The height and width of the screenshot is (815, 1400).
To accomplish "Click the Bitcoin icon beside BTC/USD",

▬▬▬

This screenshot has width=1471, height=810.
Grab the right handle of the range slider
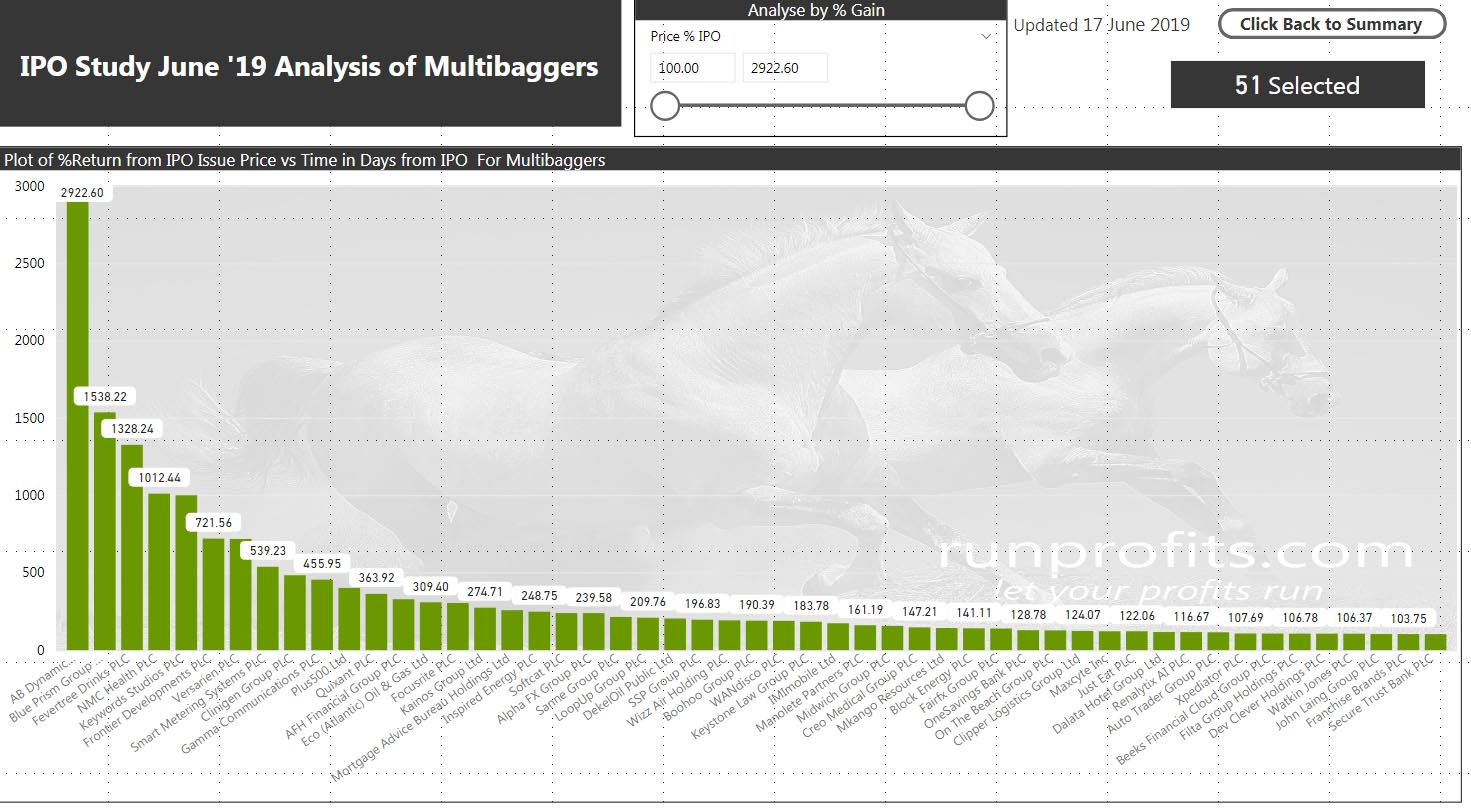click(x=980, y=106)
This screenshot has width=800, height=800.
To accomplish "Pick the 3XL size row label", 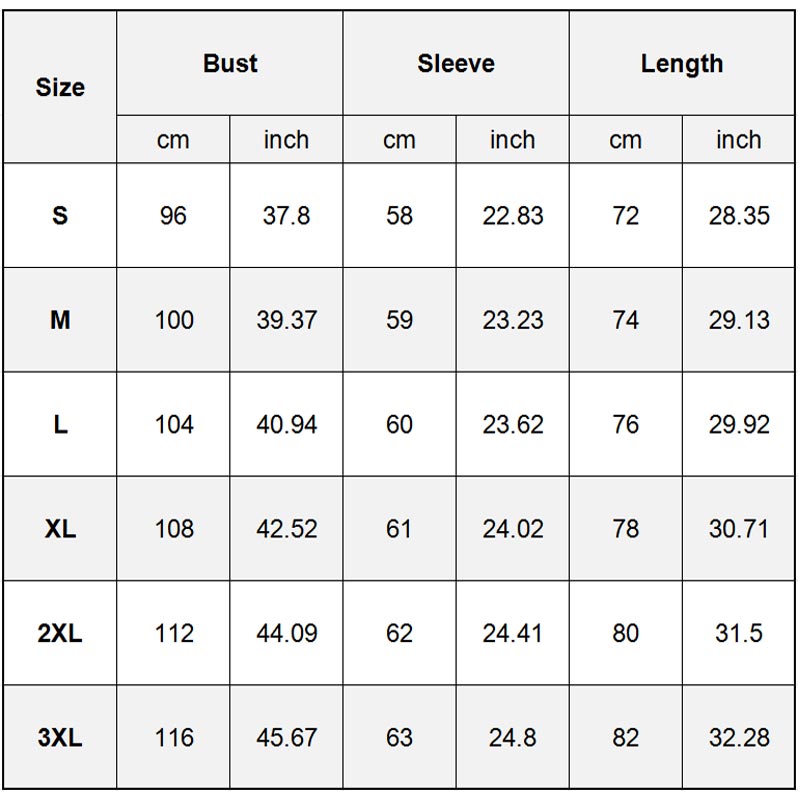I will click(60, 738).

▬▬▬

Work item: Go to the line with "The height and" in the entries above and repeat every line from there through the line with "the Bitcoin icon", exactly and with no other text.

Expected output:
The height and width of the screenshot is (815, 1400).
To accomplish "Click the Bitcoin icon beside BTC/USD",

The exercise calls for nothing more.